La sobrevivencia a lo largo de todo el devenir del ser humano —que se mide en cientos de miles de años, dos para precisarlo—, ha dependido fundamentalmente de estar despierto, muy al pendiente del aquí y el ahora. Algo así como el 95% de nuestra existencia como especie fuimos cazadores-recolectores. Encontrar qué comer y evitar ser devorados requería constantemente toda nuestra atención: qué se escucha, a qué huele, por qué todas la aves están volando hacia el norte… Si el pensamiento mítico nos ha acompañado desde los albores de la humanidad, siempre hemos dedicado tiempo a fantasear, pero antes de la época moderna nadie habría podido sobrevivir como hoy día lo hacemos la mayoría de las personas, esto es, casi siempre desfasados del gerundio, de lo que está ocurriendo. El novio y la novio que se abrazan mientras cada quien está revisando lo que va apareciendo en el muro de su Facebook. La familia que cena mirando en el noticiario de la televisión las imágenes de la catástrofe natural del día anterior. El oficinista que atiende una llamada telefónica mientras teclea un correo electrónico.

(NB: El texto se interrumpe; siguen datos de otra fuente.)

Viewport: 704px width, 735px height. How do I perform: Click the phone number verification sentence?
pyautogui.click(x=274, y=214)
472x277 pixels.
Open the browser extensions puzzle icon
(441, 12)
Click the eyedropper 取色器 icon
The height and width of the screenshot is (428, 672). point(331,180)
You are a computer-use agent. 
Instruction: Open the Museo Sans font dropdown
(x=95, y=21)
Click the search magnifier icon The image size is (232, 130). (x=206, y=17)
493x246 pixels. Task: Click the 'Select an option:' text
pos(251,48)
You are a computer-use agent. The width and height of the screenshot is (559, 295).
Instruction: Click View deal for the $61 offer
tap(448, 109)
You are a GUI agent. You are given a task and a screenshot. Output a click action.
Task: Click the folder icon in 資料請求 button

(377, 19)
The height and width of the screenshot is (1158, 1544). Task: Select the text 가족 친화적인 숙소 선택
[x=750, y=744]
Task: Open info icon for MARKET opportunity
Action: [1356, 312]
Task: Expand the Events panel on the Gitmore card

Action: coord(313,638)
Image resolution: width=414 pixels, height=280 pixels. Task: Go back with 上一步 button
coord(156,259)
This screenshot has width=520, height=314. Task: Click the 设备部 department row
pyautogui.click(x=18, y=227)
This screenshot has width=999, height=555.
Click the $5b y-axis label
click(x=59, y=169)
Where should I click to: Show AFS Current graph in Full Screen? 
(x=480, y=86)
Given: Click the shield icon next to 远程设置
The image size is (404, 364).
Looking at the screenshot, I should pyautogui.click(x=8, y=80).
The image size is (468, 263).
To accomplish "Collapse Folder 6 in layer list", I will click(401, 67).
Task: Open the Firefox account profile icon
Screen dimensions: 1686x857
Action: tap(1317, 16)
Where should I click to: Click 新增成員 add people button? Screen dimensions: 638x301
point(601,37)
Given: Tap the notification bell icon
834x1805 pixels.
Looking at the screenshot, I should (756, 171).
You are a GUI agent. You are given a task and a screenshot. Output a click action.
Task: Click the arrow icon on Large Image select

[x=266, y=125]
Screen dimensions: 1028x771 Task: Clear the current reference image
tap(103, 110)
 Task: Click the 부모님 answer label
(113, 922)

El filósofo francés Michel Foucault (1926-1984) acuñó la palabra heterotopía. La primera vez que la empleó fue en el prefacio de Las palabras y las cosas (1966), en contraposición a utopía. Luego, en una conferencia (Espacios otros, 1967) desarrolló el concepto: “lugares reales, lugares efectivos, lugares dibujados en la institución misma de la sociedad y que son especies de contraemplazamientos, especies de utopías efectivamente realizadas donde los emplazamientos reales, todos los demás emplazamientos reales que se pueden encontrar en el interior de la cultura están a la vez representados, contestados e invertidos; lugares que, estando fuera de todos los lugares son, sin embargo, efectivamente localizables”. Una heterotopía “tiene el poder de yuxtaponer en un solo lugar real varios espacios, varios emplazamientos, incompatibles entre sí”. Espacios diferentes, y también tiempos distintos al que se desarrolla en se enclava, heterocronías. Entre los ejemplos que ofrece Foucault están los teatros y los cines, sitios en los que se encapsulan otros muchos lugares. La vida no le alcanzó a ver el surgimiento de internet, la heterotopía omnipresente, el maravilloso compendio de artilugios que permiten hoy autodeportarse del espacio y tiempo reales y cancelar la relación directa con el aquí y el ahora. La utopía va perdiendo terreno.